[INPUT FOR THIS TASK — start]
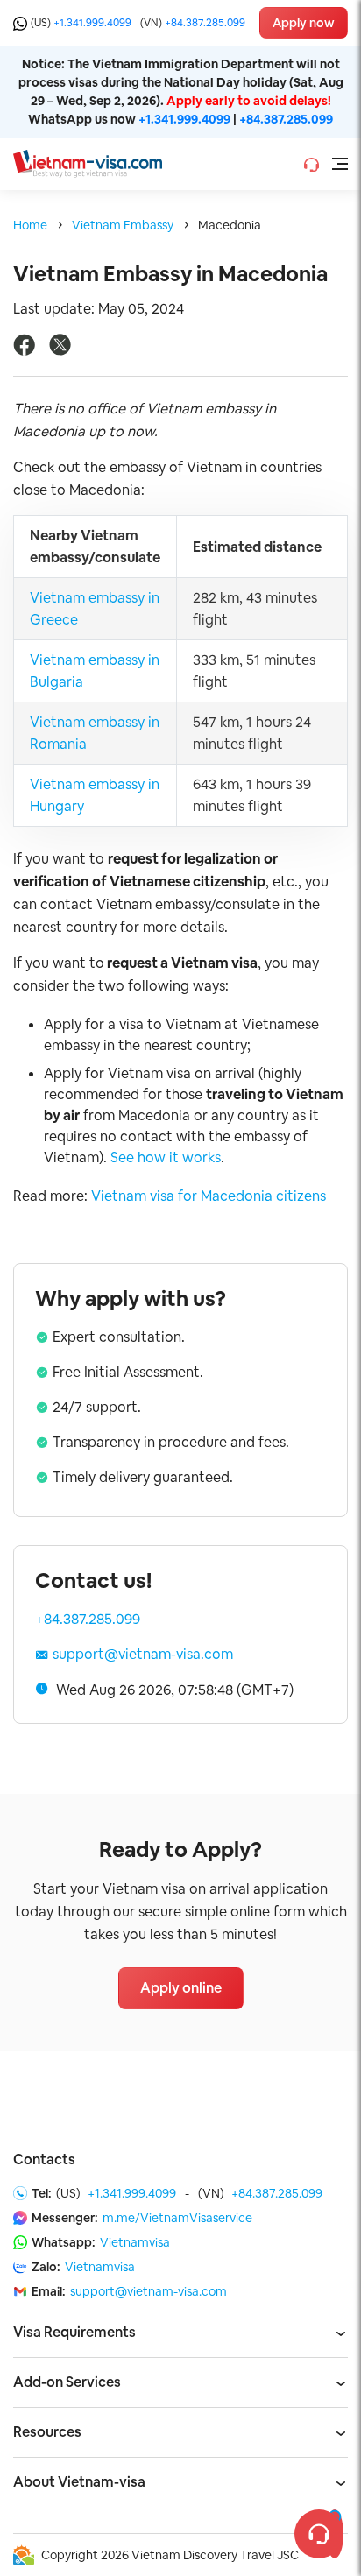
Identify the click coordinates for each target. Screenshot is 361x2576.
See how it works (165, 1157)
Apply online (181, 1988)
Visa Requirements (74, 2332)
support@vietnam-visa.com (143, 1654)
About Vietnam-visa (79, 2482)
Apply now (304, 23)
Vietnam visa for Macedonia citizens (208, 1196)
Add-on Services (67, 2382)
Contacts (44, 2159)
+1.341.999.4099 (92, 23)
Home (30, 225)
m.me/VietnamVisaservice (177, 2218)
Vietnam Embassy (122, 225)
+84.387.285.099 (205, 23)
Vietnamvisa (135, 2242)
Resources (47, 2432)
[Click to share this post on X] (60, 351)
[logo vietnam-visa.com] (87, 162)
[INPUT FOR THIS TASK — finish]
[INPUT FOR THIS TASK — start]
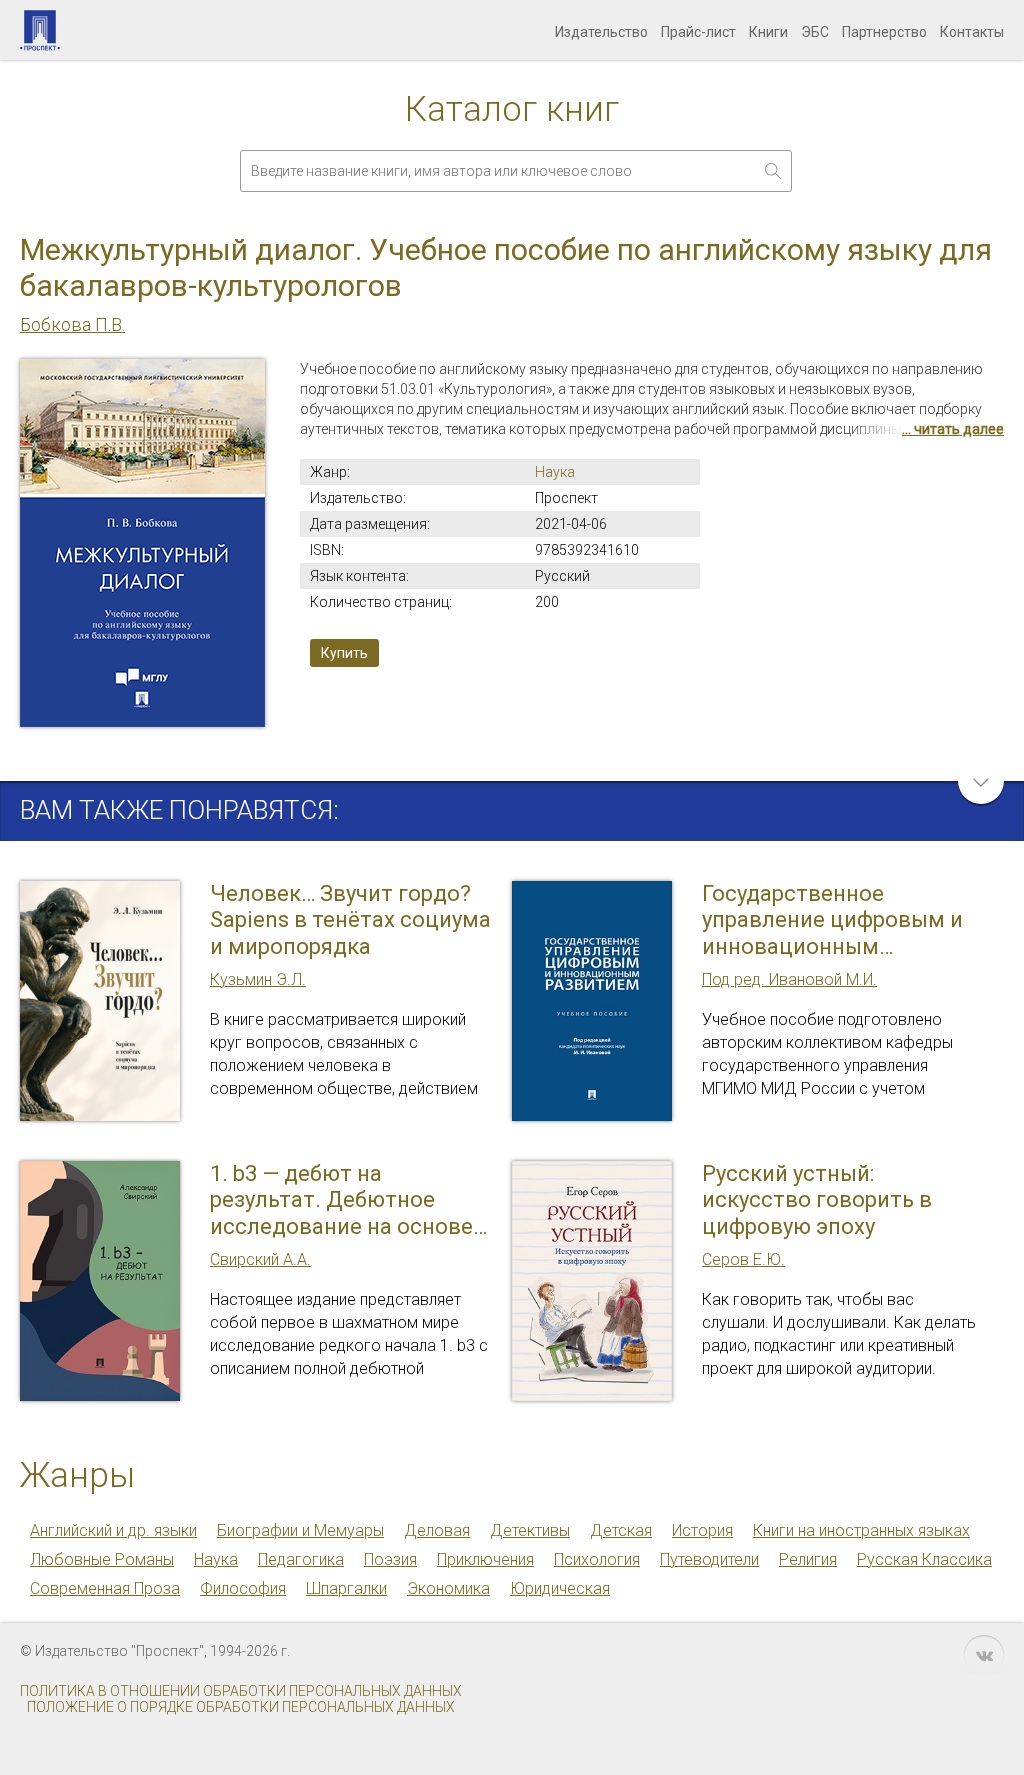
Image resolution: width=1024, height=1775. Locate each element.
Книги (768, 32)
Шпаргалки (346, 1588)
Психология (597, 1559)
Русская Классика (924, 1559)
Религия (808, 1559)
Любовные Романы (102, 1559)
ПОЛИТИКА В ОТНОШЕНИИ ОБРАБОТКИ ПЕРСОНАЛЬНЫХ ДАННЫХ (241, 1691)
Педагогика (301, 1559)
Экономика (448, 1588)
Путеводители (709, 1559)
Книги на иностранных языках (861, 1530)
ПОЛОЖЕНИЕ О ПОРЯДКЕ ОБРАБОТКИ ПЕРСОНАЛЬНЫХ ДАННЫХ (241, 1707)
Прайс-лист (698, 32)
[INPUT FOR THIS TASK — finish]
[INPUT FOR THIS TASK — start]
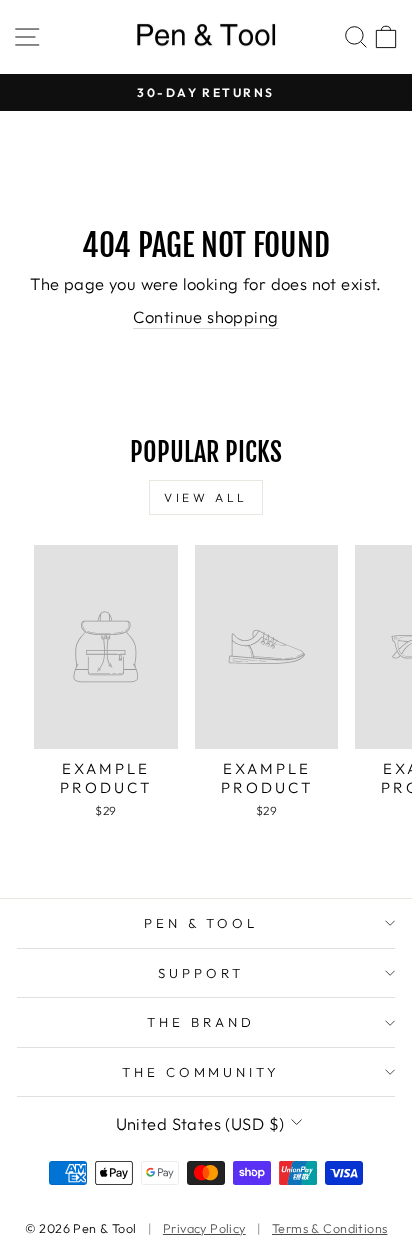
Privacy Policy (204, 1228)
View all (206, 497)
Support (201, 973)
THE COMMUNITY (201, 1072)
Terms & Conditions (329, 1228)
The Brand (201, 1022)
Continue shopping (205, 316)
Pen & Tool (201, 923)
[INPUT FOR THIS TASK — finish]
**EXERCISE GOAL**
With the first line being the one containing "Privacy Policy (204, 1228)" and the last line the one containing "Pen & Tool (201, 923)", transcribe exactly the lines above that fall in that range.

**RESULT**
Privacy Policy (204, 1228)
View all (206, 497)
Support (201, 973)
THE COMMUNITY (201, 1072)
Terms & Conditions (329, 1228)
The Brand (201, 1022)
Continue shopping (205, 316)
Pen & Tool (201, 923)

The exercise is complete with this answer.